**Input material**
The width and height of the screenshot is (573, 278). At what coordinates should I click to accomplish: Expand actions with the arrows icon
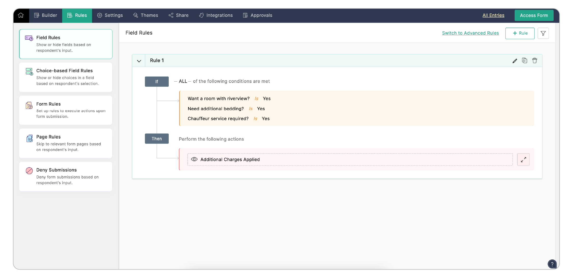(x=523, y=160)
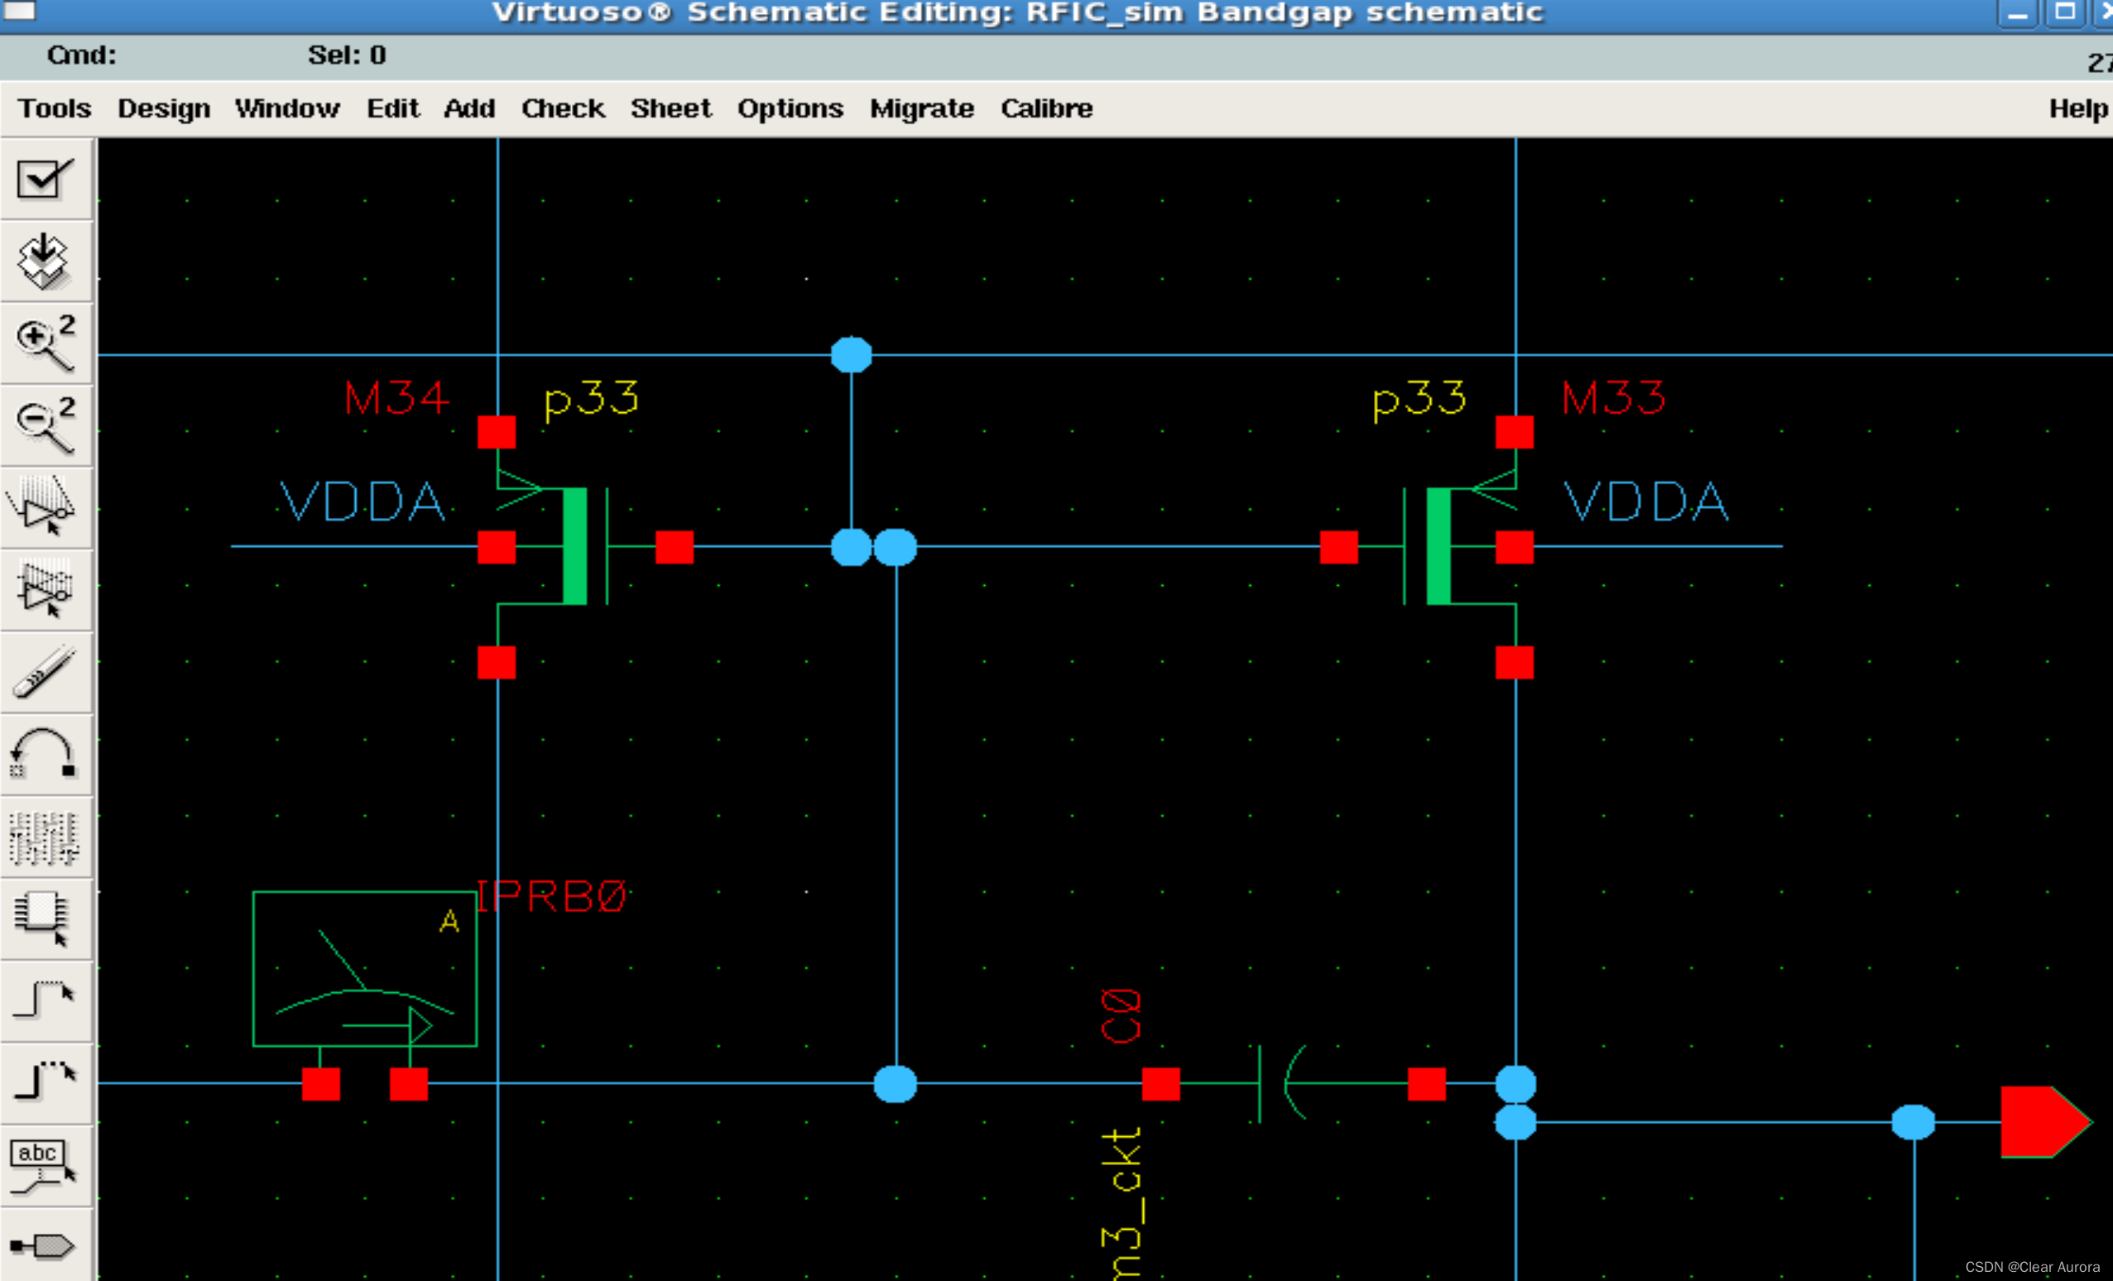Click the Check and Save icon

click(45, 178)
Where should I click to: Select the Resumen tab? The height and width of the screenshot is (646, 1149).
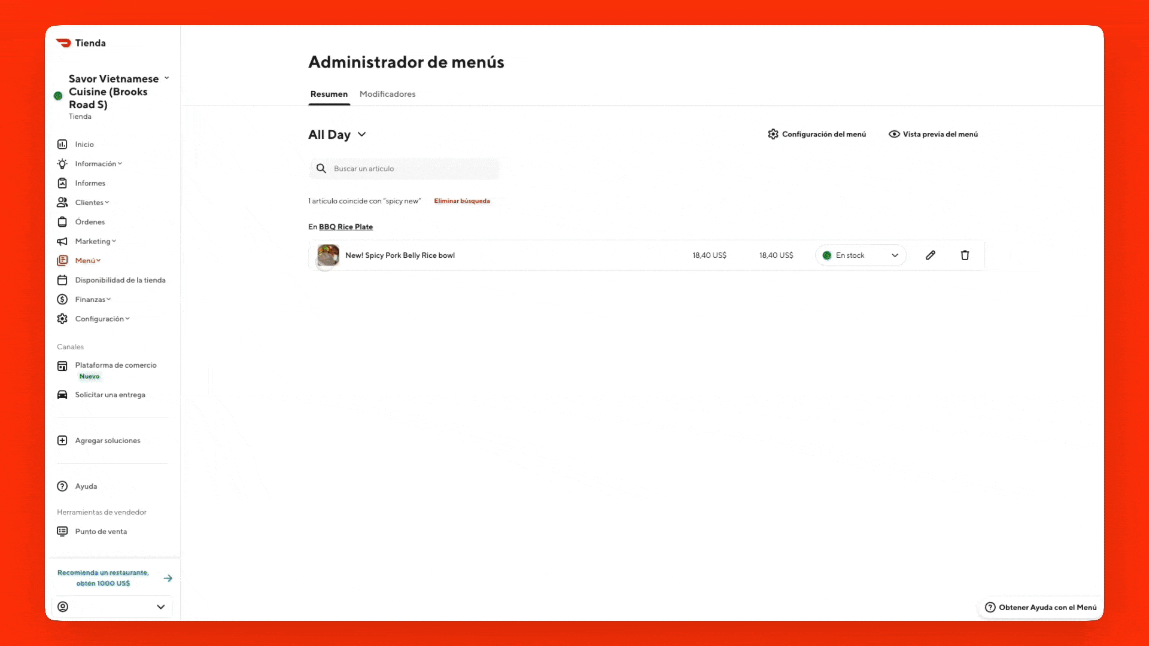(329, 94)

**What the task asks**
Retype the entries exactly, skipping every picture.

**Solution**
The width and height of the screenshot is (573, 278). At what coordinates should I click to accomplish: Expand actions with the arrows icon
(x=523, y=160)
Click the Check and Save icon

click(45, 178)
Where should I click to: Select the Resumen tab? The height and width of the screenshot is (646, 1149).
(329, 94)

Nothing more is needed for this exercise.